▸ **YOUR OBJECTIVE**: Format every line of the listing below as a JSON list of strings, one string per line, leaving out blank lines.
::::
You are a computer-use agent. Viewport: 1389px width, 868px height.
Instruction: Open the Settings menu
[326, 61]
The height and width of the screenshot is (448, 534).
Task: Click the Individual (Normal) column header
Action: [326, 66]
::::
▸ **EXPECTED ANSWER**:
[
  "You are a computer-use agent. Viewport: 1389px width, 868px height.",
  "Instruction: Open the Settings menu",
  "[326, 61]",
  "The height and width of the screenshot is (448, 534).",
  "Task: Click the Individual (Normal) column header",
  "Action: [326, 66]"
]